The catalog can be used to identify data of interest.  See the format
description in section 3.6 for additional information.

The release catalog is available at:
  ftp://ftp.ncbi.nlm.nih.gov/refseq/release/release-catalog/RefSeq-release#.catalog

The catalog for previous releases is available in the archive directory:
  ftp://ftp.ncbi.nlm.nih.gov/refseq/release/release-catalog/archive/

2.5 Changes since the previous release:	
--------------------------------------
[1] New eukaryotic genome annotations
    This release includes new annotations generated by NCBI's eukaryotic genome annotation pipeline
    for 22 species, including
      Sheep annotation release 104, based on new assembly ARS-UI_Ramb_v2.0 (GCF_016772045.1)
      Black-legged tick annotation release 103, based on new assembly ASM1692078v2 (GCF_016920785.2)
      Arctic fox annotation release 100, based on assembly ASM1834538v1 (GCF_018345385.1)
      Mariana crow annotation release 100, based on assembly C.kubaryi_AGA036_p1.0 (GCF_017639235.1)
      Elephant shark annotation release 101, based on new assembly IMCB_Cmil_1.0 (GCF_018977255.1)

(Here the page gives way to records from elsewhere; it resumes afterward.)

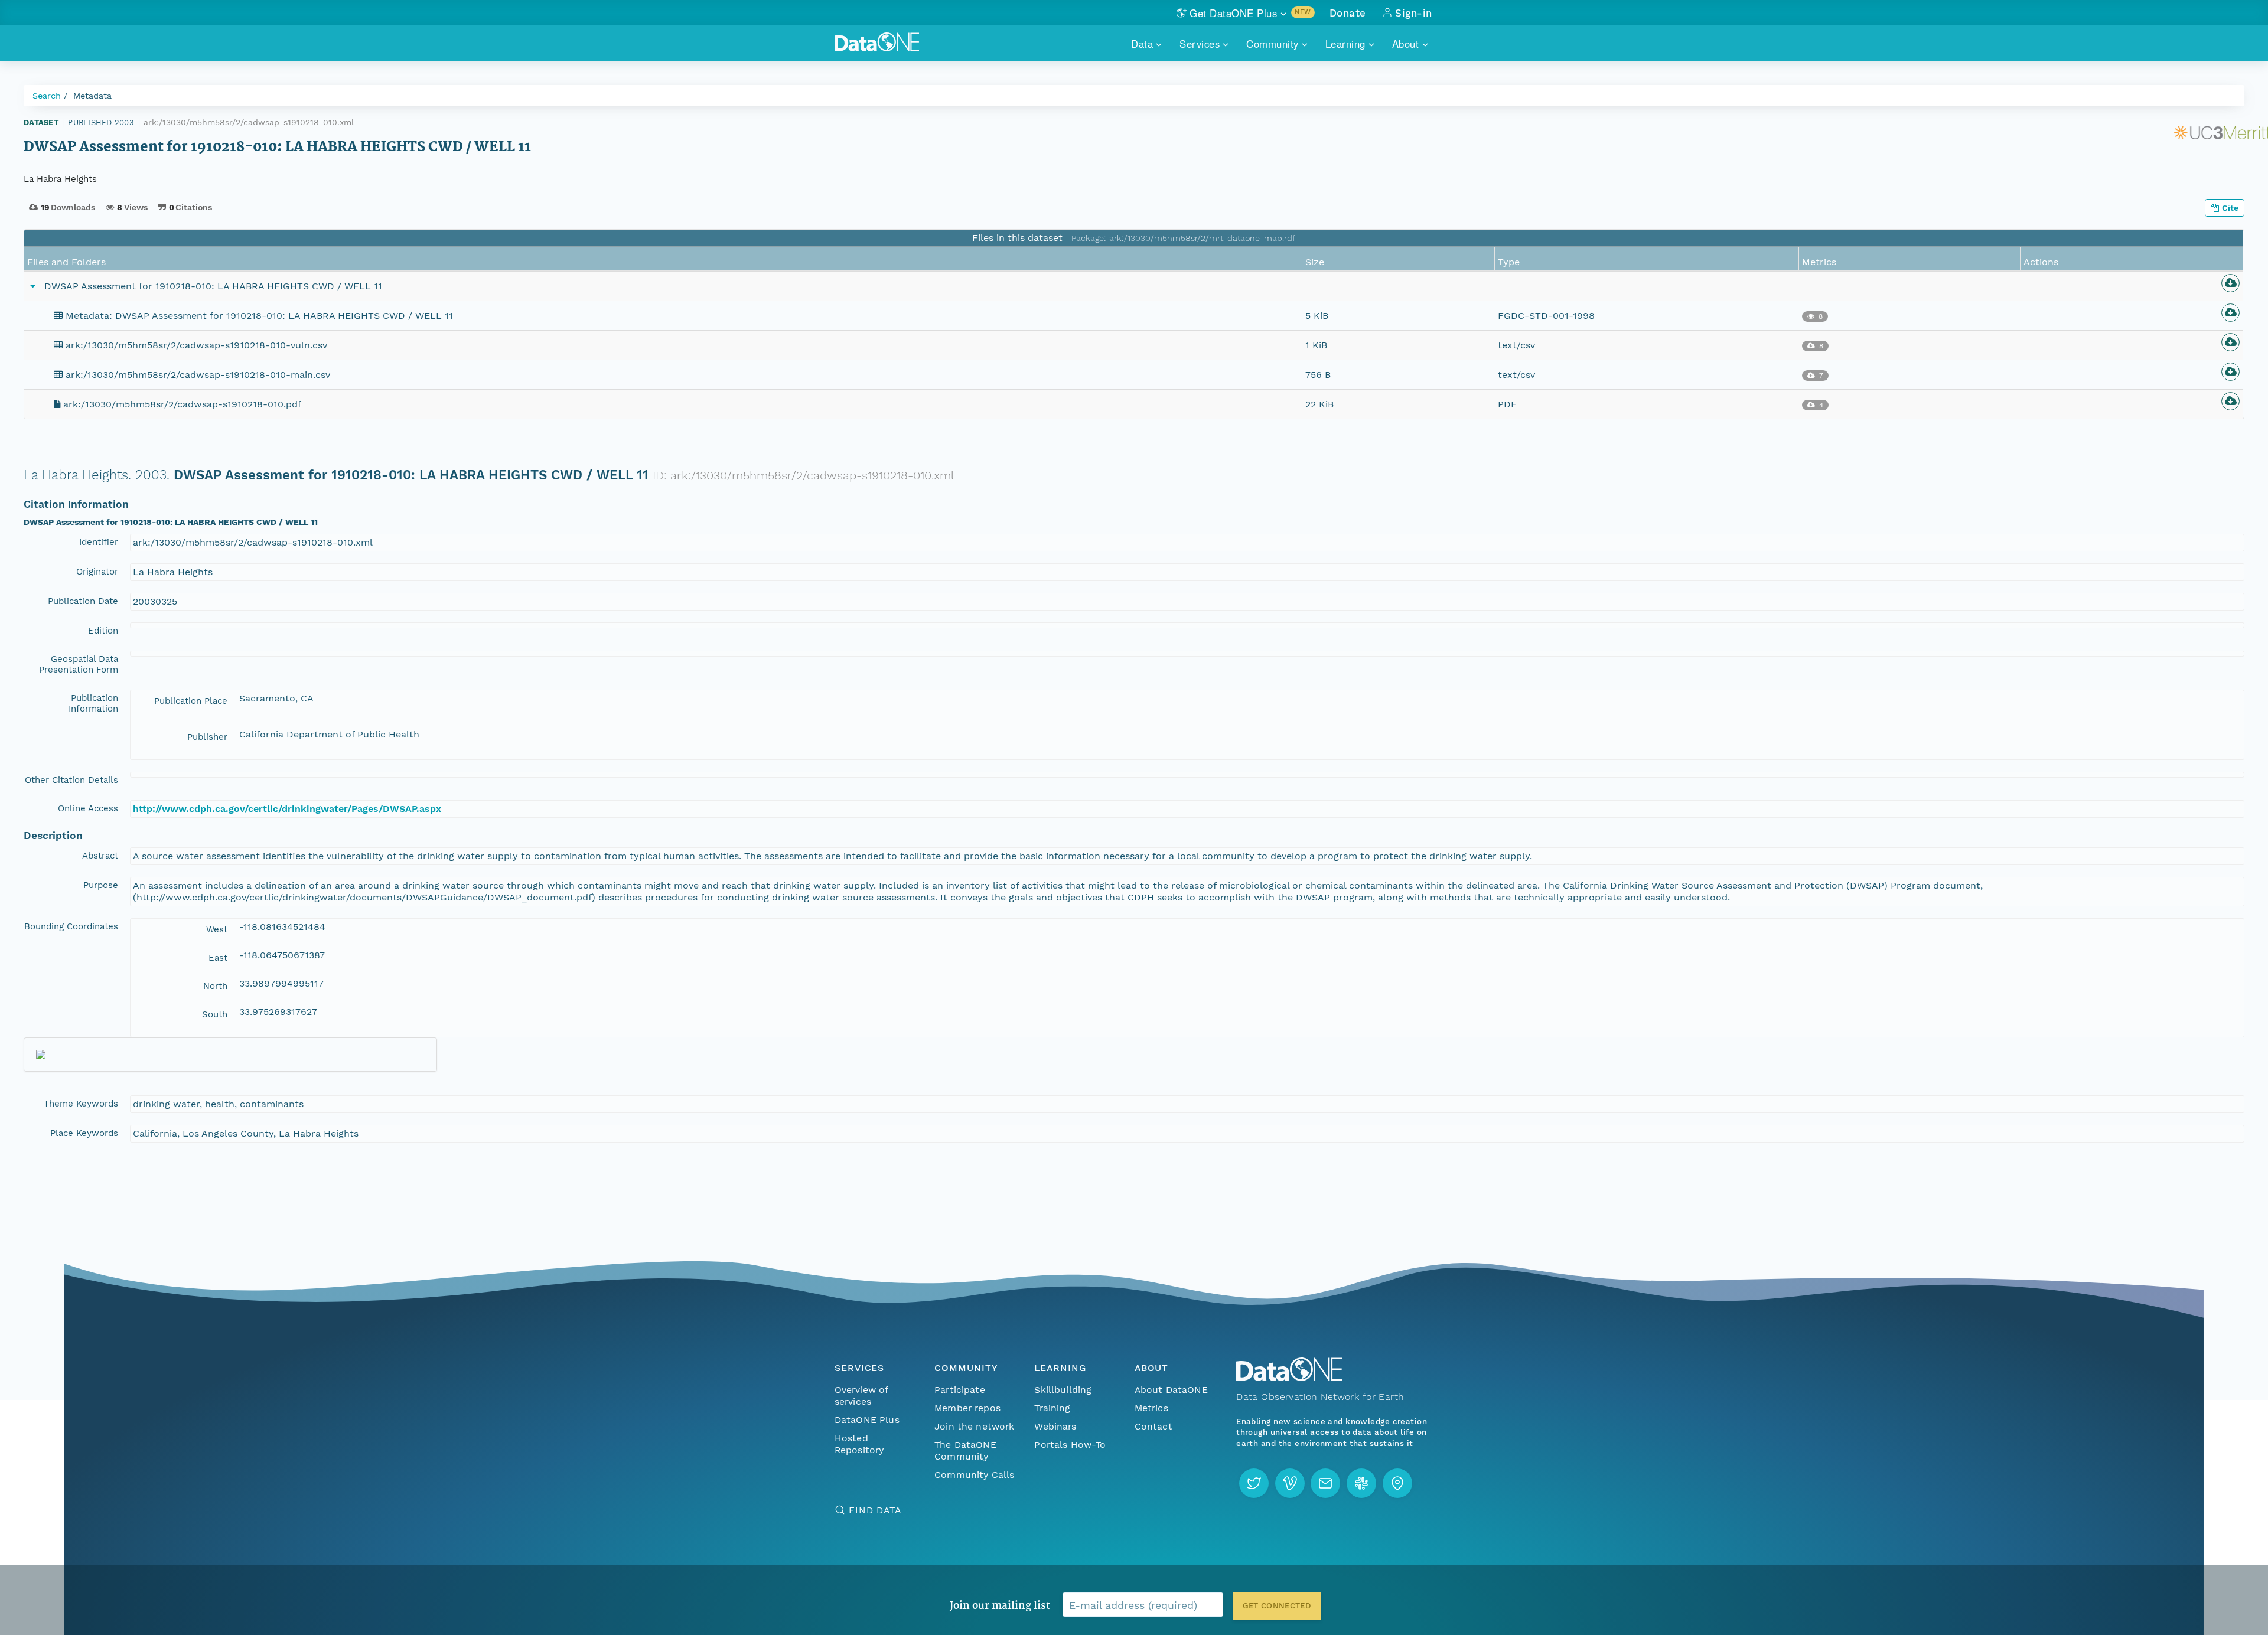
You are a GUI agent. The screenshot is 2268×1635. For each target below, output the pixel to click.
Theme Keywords (81, 1103)
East (217, 957)
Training (1052, 1408)
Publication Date (83, 601)
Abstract (100, 855)
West (216, 929)
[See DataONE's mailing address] (1397, 1483)
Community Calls (974, 1474)
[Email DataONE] (1325, 1483)
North (215, 986)
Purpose (100, 885)
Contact (1153, 1426)
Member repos (967, 1408)
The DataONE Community (965, 1450)
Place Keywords (84, 1133)
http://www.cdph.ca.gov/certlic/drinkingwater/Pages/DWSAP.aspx (287, 808)
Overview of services (861, 1395)
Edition (103, 630)
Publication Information (93, 703)
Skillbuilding (1062, 1389)
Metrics (1151, 1408)
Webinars (1055, 1426)
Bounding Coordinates (71, 926)
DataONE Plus (867, 1419)
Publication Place (190, 701)
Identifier (98, 542)
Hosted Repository (859, 1443)
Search (46, 95)
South (214, 1014)
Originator (97, 571)
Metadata (92, 95)
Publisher (207, 737)
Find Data (875, 1510)
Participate (959, 1389)
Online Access (88, 808)
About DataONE (1171, 1389)
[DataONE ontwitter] (1254, 1483)
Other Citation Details (71, 780)
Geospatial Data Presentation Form (78, 664)
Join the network (974, 1426)
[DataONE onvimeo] (1290, 1483)
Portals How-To (1070, 1444)
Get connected (1277, 1605)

[2] Re-annotation of RefSeq genome assemblies for E. coli and four other species
    We have re-annotated all RefSeq genomes for Escherichia coli, Mycobacterium tuberculosis,
    Bacillus subtilis, Acinetobacter pittii, and Campylobacter jejuni using the most recent release
    of PGAP. You will find that more genes now have gene symbols (e.g. recA).
      https://go.usa.gov/xFcGV
    PGAP release notes: https://go.usa.gov/xFcGf

[3] Introducing the new NCBI Datasets Genomes page
    The updated NCBI Datasets Genomes page now has genome data for all domains of life, including
    bacterial and viral genomes.
      https://go.usa.gov/xFc7U

Previous Announcement:
----------------------	
[1] Updated human genome Annotation Release 109.20210514
    Updated Annotation Release 109.20210514 is an update of NCBI Homo sapiens Annotation
    Release 109. 
    The annotation report is available here:
      https://www.ncbi.nlm.nih.gov/genome/annotation_euk/Homo_sapiens/109.20210514/
    The annotation products are available in the sequence databases and on the FTP site.
      ftp://ftp.ncbi.nlm.nih.gov/genomes/all/annotation_releases/9606/109.20210514/   

[2] Other new eukaryotic genome annotations
    This release includes new annotations generated by NCBI's eukaryotic genome annotation pipeline
    for 45 additional species, including:
      Chicken annotation release 105, based on two new assemblies
        bGalGal1.mat.broiler.GRCg7b (GCF_016699485.2)
	bGalGal1.pat.whiteleghornlayer.GRCg7w (GCF_016700215.1) 
      Xenopus laevis (African clawed frog) annotation release 101, based on new assembly
      Xenopus_laevis_v10.1 (GCF_017654675.1) 
      Common frog annotation release 100, based on new assembly aRanTem1.1 (GCF_905171775.1)
      Common toad annotation release 100, based on new assembly aBufBuf1.1 (GCF_905171765.1)
      Soybean annotation release 104, based on new assembly Glycine_max_v4.0 (GCF_000004515.6)
      Black-legged tick annotation release 102, based on new assembly Ixodes_scapularus_ComboLowHiFi
      (GCF_016920785.1) 
      Platypus annotation release 105, based on new assembly mOrnAna1.pri.v4 (GCF_004115215.2) 
      Polar bear annotation release 101, based on new assembly ASM1731132v1 (GCF_017311325.1)
      Great white shark annotation release 100, based on new assembly sCarCar2.pri (GCF_017639515.1)
      Cotton annotation release 101, based on new assembly Gossypium_hirsutum_v2.1 (GCF_007990345.1)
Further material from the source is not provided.